The Right’s attacks on elites have degenerated into a series of stale, incoherent clichés. But they still have a powerful populist appeal. And the Right still has access to the enduring idea that inner-city types are culturally out of touch, as well as a lingering distaste for Political Correctness.

The dominant tactic for responding to this anti-elitism is to try to bring the debate back to ‘real elites.’ But this will only go half way. Talking about class is old hat the Right have been used to it for well over a century. Effectively fighting the Culture Wars means taking the argument into your opponents’ territory, and then redefining that territory. That’s why the Right’s attack is so successful it takes the Left’s preoccupation with class and uses it to create distrust between two of the Left’s constituencies (the working class and the middle-class intelligentsia) while reminding middle-class progressives of their middle-class guilt.

Rather than talking about economic class, a response to Right-wing anti-elitism has to critique power as the Right sees it as the ability to shape culture and public debate.

The Left should challenge the Right’s assumption that it is the defender of the liberal tradition. That’s the premise behind all its attacks on the supposed soft authoritarianism of Political Correctness, but after spending the best part of three decades perfecting the art of repetitive insult, the myth of the Right as the defender of sober debate is obviously out of step with reality.

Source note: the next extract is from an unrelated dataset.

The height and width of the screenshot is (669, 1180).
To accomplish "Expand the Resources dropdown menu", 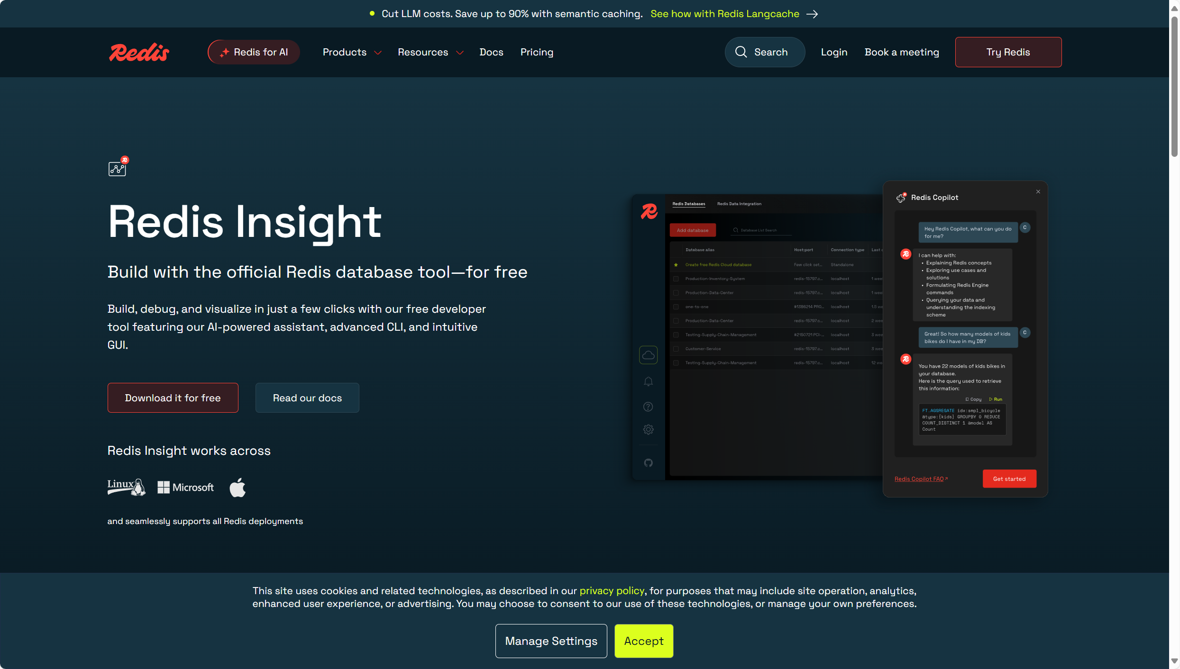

The Right assumes the role of the perpetual outsider and victim in the Culture Wars. This is a falsehood that must be challenged head on. A successful counter-attack has to emphasise the fact that the Right are the new, out-of-touch bully boys in our national conversation. This isn’t just a re-spinning of the current reality. It is the way things really are for a side of politics that has deviated so far from the political Centre on issues from Ira q to climate change.

Highlighting the fact that the Right has deviated so far from the liberal tradition and the middle ground has the added bonus of directly challenging how the Right likes to think about itself.